Wednesday, August 27, 2014

Before the strangeness of things ... the taste of dreams

'Emerald Blue' is one of my favourite Gerald Murnane stories, and the whole collection of which it is the title story, is my favourite Murnane book. In 'Emerald Blue' the narrator describes receiving a collection of foreigh postage stamps at the age of seven. "One stamp was from Helvetia. ... He, the owner of the stamp, wanted to know where Helvetia was, but no one he asked had heard of any country of that name. ... More than forty years afterwards, he still remembered that he had seen in his mind from time to time for several years images of a place he supposed to be Helvetia. ... As soon as he was able to use an atlas, he searched for Helvetia. When he could find no part of the world with the same name as the country in his mind, he felt for a few moments as awed and delighted as he would ever afterwards feel before the strangeness of things."

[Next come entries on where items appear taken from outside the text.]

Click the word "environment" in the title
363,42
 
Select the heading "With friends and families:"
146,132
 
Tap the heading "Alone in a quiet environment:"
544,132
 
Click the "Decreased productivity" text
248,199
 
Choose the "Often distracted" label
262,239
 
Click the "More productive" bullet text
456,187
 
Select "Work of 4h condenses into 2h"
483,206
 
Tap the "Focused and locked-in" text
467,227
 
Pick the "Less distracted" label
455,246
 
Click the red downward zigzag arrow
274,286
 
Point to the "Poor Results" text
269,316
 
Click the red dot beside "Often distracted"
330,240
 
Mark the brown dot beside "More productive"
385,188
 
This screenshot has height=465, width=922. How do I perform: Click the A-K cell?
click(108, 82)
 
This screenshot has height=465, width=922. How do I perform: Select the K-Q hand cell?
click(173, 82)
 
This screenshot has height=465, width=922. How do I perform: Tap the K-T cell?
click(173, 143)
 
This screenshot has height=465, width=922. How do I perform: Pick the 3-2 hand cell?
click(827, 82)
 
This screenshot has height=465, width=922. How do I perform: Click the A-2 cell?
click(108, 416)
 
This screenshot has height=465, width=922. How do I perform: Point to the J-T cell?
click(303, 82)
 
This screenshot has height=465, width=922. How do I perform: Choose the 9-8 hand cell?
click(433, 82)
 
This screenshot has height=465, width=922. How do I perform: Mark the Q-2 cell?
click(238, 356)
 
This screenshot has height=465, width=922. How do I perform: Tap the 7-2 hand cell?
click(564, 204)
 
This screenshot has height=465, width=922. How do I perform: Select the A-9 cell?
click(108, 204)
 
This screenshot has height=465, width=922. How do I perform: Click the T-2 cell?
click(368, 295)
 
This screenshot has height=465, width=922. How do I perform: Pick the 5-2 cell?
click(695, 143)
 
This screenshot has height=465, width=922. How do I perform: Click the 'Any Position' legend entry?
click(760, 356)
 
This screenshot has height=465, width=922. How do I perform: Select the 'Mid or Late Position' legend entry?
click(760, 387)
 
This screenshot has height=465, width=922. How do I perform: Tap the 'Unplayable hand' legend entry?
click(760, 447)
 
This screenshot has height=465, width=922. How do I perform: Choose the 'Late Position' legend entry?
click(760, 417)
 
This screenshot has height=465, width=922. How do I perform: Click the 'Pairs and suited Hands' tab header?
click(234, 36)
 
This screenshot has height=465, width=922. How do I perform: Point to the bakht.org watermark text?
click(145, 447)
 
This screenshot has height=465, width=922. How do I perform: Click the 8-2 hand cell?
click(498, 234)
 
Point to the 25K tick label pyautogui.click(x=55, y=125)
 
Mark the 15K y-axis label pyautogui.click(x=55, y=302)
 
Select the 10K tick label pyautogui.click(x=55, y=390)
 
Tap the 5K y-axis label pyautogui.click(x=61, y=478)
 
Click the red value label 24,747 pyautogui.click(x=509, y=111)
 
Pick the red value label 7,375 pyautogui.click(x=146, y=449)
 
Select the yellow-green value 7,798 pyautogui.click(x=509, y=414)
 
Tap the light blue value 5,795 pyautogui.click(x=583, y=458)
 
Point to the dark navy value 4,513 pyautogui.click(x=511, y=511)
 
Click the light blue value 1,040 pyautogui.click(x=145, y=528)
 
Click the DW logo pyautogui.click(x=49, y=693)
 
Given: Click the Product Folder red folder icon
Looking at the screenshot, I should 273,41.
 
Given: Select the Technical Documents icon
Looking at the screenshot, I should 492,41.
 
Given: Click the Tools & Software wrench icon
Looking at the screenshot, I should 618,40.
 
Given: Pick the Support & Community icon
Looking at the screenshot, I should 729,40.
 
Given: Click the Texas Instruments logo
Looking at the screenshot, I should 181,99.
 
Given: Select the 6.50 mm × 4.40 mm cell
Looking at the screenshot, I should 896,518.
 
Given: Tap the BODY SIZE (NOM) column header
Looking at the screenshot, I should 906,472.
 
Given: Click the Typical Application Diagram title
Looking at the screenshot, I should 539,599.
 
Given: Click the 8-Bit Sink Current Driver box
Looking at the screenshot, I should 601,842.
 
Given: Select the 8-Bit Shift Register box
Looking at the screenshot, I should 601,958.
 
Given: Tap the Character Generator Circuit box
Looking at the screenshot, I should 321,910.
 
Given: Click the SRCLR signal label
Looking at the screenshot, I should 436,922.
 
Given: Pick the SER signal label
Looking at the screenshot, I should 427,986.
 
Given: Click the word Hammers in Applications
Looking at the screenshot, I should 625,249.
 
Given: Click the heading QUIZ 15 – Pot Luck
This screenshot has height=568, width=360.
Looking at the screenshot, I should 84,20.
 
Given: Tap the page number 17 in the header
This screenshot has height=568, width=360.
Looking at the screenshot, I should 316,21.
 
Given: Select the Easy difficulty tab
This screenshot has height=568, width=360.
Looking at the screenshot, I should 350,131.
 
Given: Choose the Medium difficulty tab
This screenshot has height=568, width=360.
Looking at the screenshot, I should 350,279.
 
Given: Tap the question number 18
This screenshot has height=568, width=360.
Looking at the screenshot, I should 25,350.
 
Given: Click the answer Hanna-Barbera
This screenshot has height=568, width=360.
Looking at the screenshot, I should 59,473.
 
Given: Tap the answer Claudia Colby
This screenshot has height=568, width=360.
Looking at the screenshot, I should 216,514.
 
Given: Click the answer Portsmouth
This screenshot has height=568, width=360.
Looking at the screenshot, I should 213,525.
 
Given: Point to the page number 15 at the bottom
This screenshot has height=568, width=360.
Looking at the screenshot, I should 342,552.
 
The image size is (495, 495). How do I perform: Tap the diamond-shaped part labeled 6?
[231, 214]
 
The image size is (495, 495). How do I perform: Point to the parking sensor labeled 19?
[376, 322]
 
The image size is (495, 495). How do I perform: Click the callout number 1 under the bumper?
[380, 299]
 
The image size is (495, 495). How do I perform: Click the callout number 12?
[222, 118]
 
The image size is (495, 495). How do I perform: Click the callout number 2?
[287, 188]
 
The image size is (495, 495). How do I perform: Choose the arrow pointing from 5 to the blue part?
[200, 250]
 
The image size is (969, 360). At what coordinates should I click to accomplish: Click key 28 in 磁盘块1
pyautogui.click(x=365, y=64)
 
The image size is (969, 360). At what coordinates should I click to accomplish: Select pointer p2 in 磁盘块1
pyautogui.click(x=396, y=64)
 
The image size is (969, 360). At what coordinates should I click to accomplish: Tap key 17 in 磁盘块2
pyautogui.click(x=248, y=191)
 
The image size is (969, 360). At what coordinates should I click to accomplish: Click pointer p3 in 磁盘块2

This seems to me a masterfully precise description of the inner life and the workings of the imagination. Of course, Helvetia is itself a wonderfully literal metaphor for imaginary landscapes. Murnane is one of those writers whose paragraphs lead you off into your own speculative world; I often find myself often reading a paragraph or two then drifting off into my own thoughts. The great figure in this vein of writing is of course Marcel Proust. Early in Du côté de chez Swann he writes how on waking from a dream of a woman he has known he would set about finding her, "comme ceux qui partent en voyage pour voir de leurs yeux une cité désirée et s'imaginent qu'on peut goûter dans une réalité le charme du songe" ... which Lydia Davis translates as "like those who go off on a journey to see a longed-for city with their own eyes and imagine that one can enjoy in reality the charms of a dream" (this somewhat sacrifices the strong overtones of goûter which has "to taste" and there's that subtlety of "une réalité")

Back to Murnane: "Later, he had come to understand that the landscape of Helvetia was not the only such landscape he had seen. Whenever he was invited to a house that he had not previously visited, he would see in his mind at once the house as it looked from the front gate, the interior of the main room, the view of the back garden from the kitchen window. Then he would visit the house, and the other house would have followed Helvetia into oblivion."